4. Integrated Medicare-Medicaid Health Plans for Dual Eligibles:

For dual eligibles, fully integrate all Medicare and Medicaid financing, benefits, and care delivery through integrated, fully capitated health plans.  This should be done carefully but expeditiously nationwide.  The fact that the nation’s most costly, most medical complex and vulnerable patients are, in most states, relegated to unmanaged, uncoordinated, and poor performing fee-for-service systems across the two drastically different programs and benefit designs is, well, nuts.  These folks – and taxpayers – deserve better.

5. Care Coordination in Medicare:

Incorporate comprehensive care coordination and chronic care management in the Medicare benefit package and fee-for-service delivery system, which lags well behind much of the Medicare Advantage delivery model.

6. Think Prevention of Long-Term Care:

Broaden the scope of state long-term care reform efforts to emphasize prevention or minimization of the need for nursing home level of care (LOC).
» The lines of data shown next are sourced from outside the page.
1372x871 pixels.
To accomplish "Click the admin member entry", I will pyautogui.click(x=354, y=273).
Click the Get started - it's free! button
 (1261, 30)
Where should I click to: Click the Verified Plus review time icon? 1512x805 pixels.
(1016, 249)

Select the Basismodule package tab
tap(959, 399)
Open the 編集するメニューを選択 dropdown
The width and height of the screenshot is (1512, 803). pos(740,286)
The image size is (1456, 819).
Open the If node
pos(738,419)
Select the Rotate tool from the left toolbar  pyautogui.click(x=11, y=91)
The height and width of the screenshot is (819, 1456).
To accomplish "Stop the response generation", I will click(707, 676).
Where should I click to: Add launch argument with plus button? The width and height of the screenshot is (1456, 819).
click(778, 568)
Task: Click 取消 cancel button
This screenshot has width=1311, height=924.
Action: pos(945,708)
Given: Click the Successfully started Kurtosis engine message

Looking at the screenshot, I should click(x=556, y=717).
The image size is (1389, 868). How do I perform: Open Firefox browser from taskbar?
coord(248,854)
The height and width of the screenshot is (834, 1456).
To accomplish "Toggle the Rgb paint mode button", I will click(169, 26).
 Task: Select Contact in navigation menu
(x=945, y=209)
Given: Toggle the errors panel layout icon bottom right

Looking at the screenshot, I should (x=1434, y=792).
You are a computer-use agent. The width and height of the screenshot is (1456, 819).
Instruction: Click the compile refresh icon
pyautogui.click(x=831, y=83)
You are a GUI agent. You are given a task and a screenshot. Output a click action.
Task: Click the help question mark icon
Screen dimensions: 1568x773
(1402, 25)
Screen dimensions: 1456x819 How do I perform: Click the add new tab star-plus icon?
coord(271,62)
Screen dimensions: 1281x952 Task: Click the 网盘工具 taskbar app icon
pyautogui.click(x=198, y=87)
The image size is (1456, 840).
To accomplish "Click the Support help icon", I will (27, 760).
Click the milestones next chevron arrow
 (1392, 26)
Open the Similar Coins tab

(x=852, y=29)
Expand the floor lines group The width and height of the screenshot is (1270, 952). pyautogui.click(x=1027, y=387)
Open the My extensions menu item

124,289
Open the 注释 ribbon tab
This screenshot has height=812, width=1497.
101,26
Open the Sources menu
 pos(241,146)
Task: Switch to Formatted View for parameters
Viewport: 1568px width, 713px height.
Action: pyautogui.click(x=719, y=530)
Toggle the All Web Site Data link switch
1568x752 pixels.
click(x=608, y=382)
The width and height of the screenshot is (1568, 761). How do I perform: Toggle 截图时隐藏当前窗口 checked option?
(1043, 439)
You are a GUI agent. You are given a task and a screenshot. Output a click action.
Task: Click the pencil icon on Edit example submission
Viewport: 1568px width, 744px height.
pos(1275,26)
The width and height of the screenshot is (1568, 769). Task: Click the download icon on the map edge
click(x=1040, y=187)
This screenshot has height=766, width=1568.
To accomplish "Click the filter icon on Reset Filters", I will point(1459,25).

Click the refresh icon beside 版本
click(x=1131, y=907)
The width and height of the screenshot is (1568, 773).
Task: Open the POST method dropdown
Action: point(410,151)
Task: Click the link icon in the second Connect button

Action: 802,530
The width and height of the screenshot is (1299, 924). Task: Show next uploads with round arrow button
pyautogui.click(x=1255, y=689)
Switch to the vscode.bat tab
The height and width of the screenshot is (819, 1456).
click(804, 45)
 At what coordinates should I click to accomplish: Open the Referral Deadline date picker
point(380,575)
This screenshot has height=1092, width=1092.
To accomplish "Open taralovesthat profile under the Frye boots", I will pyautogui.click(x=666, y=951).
Historically, efforts to redesign the Medicaid LTSS system have focused on building up home and community-based services (HCBS) and steering utilization away from institutional, nursing home care.  This is certainly essential but again this deals with beneficiaries who are already at or near needing that level of care.

Genuine long-term care reform should include large-scale efforts to, where possible, prevent or mitigate situations that generate or increase a person’s need for long-term care services and supports in the first place.   Home-based care, when done properly, certainly plays a key role in preventing or delaying the need for nursing home care.  There are many other, prevention oriented interventions.  Aggressive efforts to improve medication adherence is an obvious, highly cost effective place to start.  Medication non-compliance is a leading cause of hospitalizations and nursing home admissions by seniors.

Expanding the policy view of long-term care to include prevention is also consistent with state efforts to implement managed care for long-term services and supports (MLTSS).

When we think of nursing homes and home care, we think of life’s inevitabilities.  We get old, frailties kick in, and we need help.  This is true but all too often the need for long-term care can be reduced, delayed, or even prevented entirely by ensuring seniors and persons with disabilities get improved primary, acute, and post-acute care.  States must be practical, realistic, and humane in Medicaid long-term care reform but should avoid thinking of LTSS as a policy silo.

7. Personalized Annual Benefit Report:

Each year, every Medicaid and Medicare beneficiary should receive a personalized report on the benefits they received, including what the providers charged, the government paid on their behalf, what they paid in cost sharing, degree they used recommended preventive services, and how their use and costs compared to their peers (same age, sex, region, health status).  For Medicare beneficiaries, it should also show their Medicare costs to date compared to what they contributed during their working years and how this compares to their peers.  For children or families in Medicaid, the report would go to the parent, guardian, or head of household.

The report should be a simple, aggregate overview – reader friendly and emphasize use of clean infographics.  The annual benefit report can be part of a larger effort to inform Medicare and Medicaid consumers about the performance (quality, safety, outcomes) of providers.

To be a part of the solution, beneficiaries must become more aware of costs.  Yes, most of these reports will go straight to the trash, unread.  But we it’s an important first step in empowering – and respecting – Medicaid and Medicare beneficiaries as consumers.  It also may help reduce the extraordinary ignorance about how programs, especially Medicare, are financed.